Is my reasoning correct, and if so can it be considered as a rigorous proof? Thanks.
On
You proved pointwise convergence, not uniform convergence. To study the question of uniform convergence, it is more convenient to start at $n=0$ (this does not affect the answer). Then your partial sums have a closed form $\frac{(1-x)(1-x^{n+1})}{1-x}=1-x^{n+1}$, and the question is reduced to the question of the uniform convergence of this sequence of functions. But $x^{n+1}$ is not uniformly convergent on the unit interval. Hence your sequence does not converge uniformly.
On
Though it is a overkill but i will mention it as alternative approach :
Dini's Theorem : If $f_n$ is a sequence of real valued function converging pointwise to a continuous limit function f on a compact set $S$ and if $f_n(x) \ge f_{n+1}(x)$ for each $x\in S$ and for each $n=1,2,3..$ then $f_n \to f $ uniformly .

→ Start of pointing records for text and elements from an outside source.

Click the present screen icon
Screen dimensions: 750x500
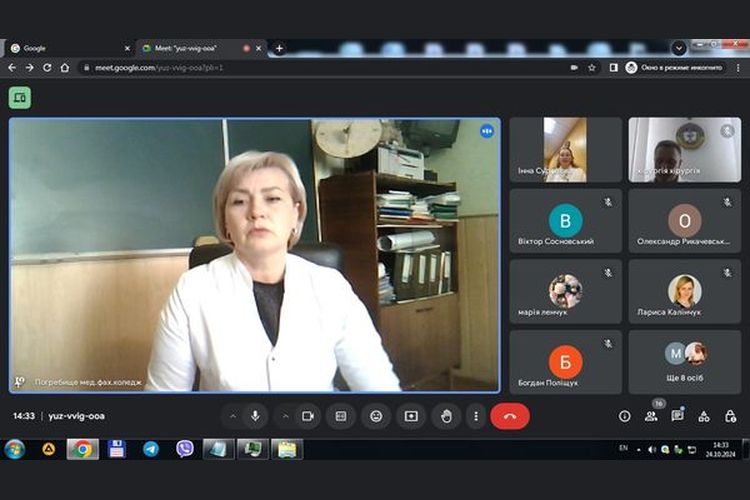(411, 416)

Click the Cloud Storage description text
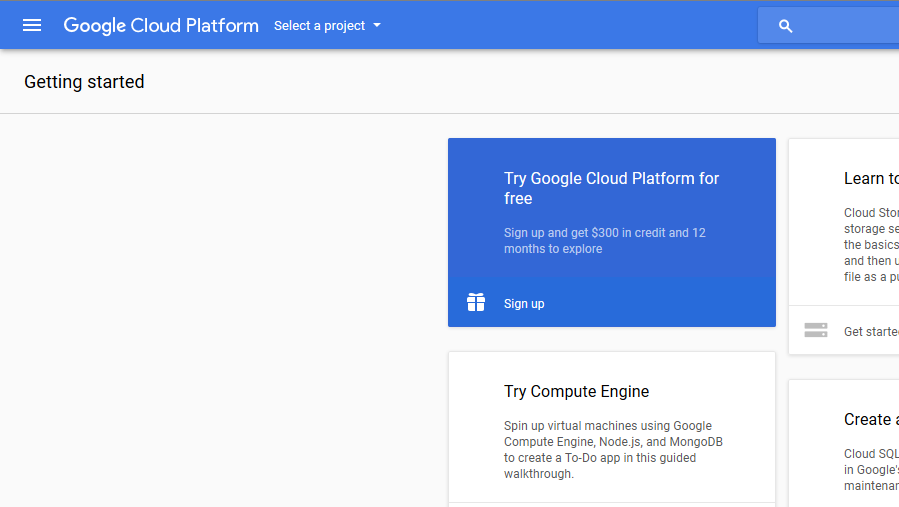(x=871, y=244)

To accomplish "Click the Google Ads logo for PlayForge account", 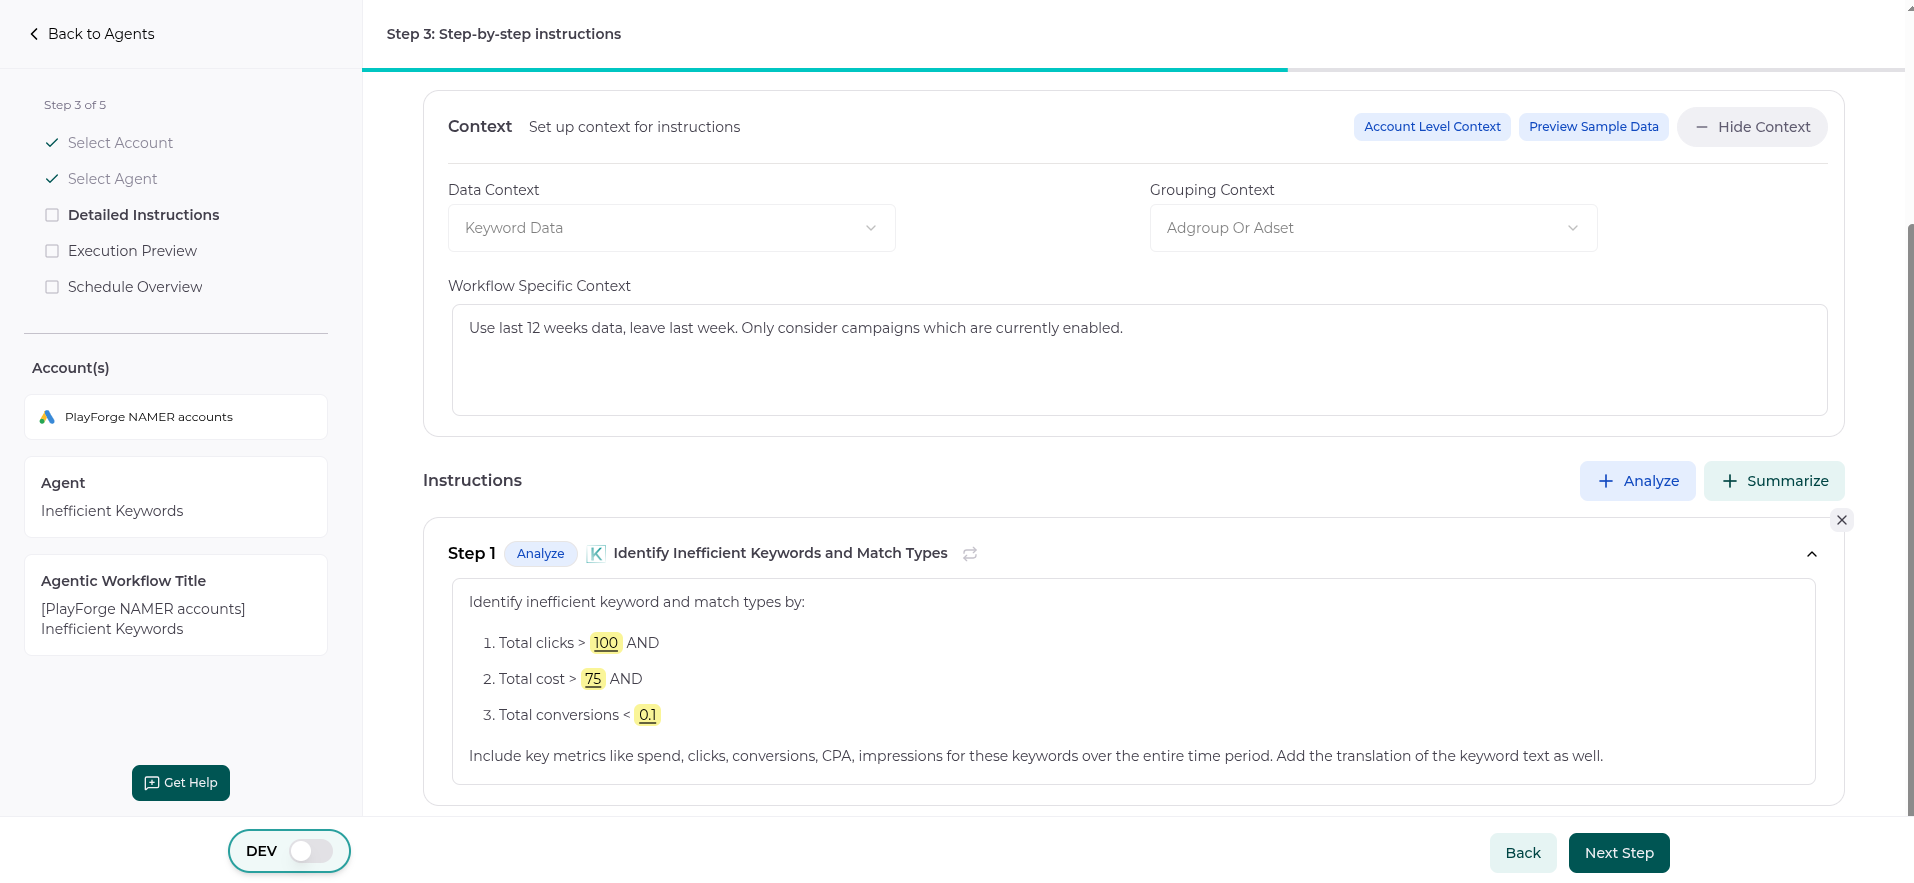I will click(47, 417).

In your problem set $f_n=\sum_{1}^{n} (1-x)x^n=x-x^{n+1}$ . $ \lim f_n(x)=0$ for all $x\in [0,1]$ ,a compact set . Hence by dini's theorem $f_n\to f$ uniformly .
Hint: $(1-x)x^n=x^n-x^{n+1}$. Just use the partial sums, then everything gets simple as these are partial sums of the geometric series.